Note also that volatile has some semantics regarding reordering of reads/writes.
For relevant information, see the MSDN documentation or the C# specification, found here, section 10.5.3.
On a hardware level, multiple CPUs can never write simultanously to the same atomic RAM location. The size of an atomic read/write operation dependeds on CPU architecture, but is typically 1, 2 or 4 bytes on a 32-bit architecture. However, if you try reading the result back there is always a chance that another CPU has made a write to the same RAM location inbetween. On a low level, spin-locks are typically used to synchronize access to shared memory. In a high level language, such mechanisms may be called e.g. critical regions.
The volatile type just makes sure the variable is written immediately back to memory when it is changed (even if the value is to be used in the same function). A compiler will usually keep a value in an internal register for as long as possible if the value is to be reused later in the same function, and it is stored back to RAM when all modifications are finished or when a function returns. Volatile types are mostly useful when writing to hardware registers, or when you want to be sure a value is stored back to RAM in e.g. a multithread system.

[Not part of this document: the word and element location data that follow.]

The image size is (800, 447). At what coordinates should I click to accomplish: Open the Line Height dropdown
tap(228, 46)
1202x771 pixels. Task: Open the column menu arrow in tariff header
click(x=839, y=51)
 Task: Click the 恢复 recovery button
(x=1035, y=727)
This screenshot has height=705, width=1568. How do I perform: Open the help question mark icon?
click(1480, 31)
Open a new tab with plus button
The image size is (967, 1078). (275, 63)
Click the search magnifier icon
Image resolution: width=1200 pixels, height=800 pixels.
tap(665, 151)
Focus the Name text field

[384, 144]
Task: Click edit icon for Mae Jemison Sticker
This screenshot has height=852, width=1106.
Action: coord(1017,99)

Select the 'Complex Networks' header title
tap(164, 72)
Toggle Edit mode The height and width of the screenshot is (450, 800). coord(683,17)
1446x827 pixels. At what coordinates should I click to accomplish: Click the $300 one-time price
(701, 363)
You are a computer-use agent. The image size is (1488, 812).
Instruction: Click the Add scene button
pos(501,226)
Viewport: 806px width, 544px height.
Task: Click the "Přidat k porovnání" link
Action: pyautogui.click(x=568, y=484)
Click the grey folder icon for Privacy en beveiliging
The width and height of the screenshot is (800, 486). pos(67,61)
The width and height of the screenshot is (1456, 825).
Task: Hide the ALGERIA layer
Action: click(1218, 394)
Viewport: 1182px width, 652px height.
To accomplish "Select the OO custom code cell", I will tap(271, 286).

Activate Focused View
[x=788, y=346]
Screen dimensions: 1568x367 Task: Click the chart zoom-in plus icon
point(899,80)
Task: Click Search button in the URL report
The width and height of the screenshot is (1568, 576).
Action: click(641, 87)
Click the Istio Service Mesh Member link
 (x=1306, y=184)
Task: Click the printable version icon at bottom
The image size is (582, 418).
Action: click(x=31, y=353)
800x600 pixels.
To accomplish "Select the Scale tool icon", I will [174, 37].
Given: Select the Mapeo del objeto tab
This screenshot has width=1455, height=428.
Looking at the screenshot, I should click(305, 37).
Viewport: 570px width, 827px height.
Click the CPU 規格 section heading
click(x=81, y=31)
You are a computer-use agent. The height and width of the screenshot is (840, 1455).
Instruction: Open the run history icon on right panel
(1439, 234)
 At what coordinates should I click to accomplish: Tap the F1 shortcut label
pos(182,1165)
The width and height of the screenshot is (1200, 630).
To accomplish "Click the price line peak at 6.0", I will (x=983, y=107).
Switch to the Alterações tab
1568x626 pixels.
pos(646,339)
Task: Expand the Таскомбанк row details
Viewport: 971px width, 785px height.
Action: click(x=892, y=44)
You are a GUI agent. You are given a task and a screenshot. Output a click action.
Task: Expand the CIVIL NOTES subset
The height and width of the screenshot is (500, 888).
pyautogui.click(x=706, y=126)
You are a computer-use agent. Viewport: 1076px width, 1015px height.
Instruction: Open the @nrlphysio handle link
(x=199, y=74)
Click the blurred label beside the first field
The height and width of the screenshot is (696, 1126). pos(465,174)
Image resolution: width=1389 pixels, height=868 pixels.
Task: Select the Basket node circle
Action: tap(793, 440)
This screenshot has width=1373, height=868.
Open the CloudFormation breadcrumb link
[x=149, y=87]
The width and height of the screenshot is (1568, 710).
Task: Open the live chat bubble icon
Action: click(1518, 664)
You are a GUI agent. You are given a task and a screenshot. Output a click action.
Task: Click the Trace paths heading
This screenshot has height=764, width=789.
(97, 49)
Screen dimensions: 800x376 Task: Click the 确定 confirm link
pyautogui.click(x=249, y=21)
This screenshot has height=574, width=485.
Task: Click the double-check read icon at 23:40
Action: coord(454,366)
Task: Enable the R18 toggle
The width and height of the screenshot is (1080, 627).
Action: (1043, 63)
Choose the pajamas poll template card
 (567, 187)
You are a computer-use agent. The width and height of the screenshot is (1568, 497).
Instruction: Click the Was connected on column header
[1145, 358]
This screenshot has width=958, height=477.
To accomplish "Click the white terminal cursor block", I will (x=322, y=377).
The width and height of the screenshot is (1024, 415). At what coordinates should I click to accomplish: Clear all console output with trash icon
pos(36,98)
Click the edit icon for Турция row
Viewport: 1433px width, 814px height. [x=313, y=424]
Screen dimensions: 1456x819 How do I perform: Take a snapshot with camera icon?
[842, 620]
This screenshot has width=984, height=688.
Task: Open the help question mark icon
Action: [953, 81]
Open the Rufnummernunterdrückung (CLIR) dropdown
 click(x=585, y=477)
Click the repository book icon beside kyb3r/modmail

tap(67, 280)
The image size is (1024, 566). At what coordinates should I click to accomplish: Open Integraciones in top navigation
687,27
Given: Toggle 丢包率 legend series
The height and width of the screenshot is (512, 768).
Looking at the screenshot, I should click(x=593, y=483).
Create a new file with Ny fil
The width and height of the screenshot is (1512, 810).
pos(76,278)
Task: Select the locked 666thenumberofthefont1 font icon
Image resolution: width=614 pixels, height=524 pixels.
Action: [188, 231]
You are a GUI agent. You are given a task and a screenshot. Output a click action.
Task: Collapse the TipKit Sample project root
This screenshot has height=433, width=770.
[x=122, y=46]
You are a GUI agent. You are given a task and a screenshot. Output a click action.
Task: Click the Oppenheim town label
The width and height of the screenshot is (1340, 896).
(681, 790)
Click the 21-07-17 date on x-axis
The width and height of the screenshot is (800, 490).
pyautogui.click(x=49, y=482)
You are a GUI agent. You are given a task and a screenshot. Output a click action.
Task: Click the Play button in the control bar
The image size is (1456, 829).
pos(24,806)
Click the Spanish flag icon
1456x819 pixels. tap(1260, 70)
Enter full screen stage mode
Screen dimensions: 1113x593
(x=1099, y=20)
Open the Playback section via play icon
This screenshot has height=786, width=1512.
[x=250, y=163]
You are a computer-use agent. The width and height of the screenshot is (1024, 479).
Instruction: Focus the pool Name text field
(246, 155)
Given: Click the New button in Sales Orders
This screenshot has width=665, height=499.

Your question doesn't entirely make sense, because volatile specifies the how the read happens, not atomicity of multi-step processes. My car doesn't mow my lawn, either, but I try not to hold that against it. :)
The problem comes in with register based cashed copies of your variable's values.
When reading a value, the cpu will first see if it's in a register (fast) before checking main memory (slower).
Volatile tells the compiler to push the value out to main memory asap, and not to trust the cached register value. It's only useful in certain cases.
If you're looking for single op code writes, you'll need to use the Interlocked.Increment related methods.. But they're fairly limited in what they can do in a single safe instruction.
Safest and most reliable bet is to lock() (if you can't do an Interlocked.*)
Edit: Writes and reads are atomic if they're in a lock or an interlocked.* statement. Volatile alone is not enough under the terms of your question
Volatile is a compiler keyword that tells the compiler what to do. It does not necessarily translate into (essentially) bus operations that are required for atomicity. That is usually left up to the operating system.
Edit: to clarify, volatile is never enough if you want to guarantee atomicity. Or rather, it's up to the compiler to make it enough or not.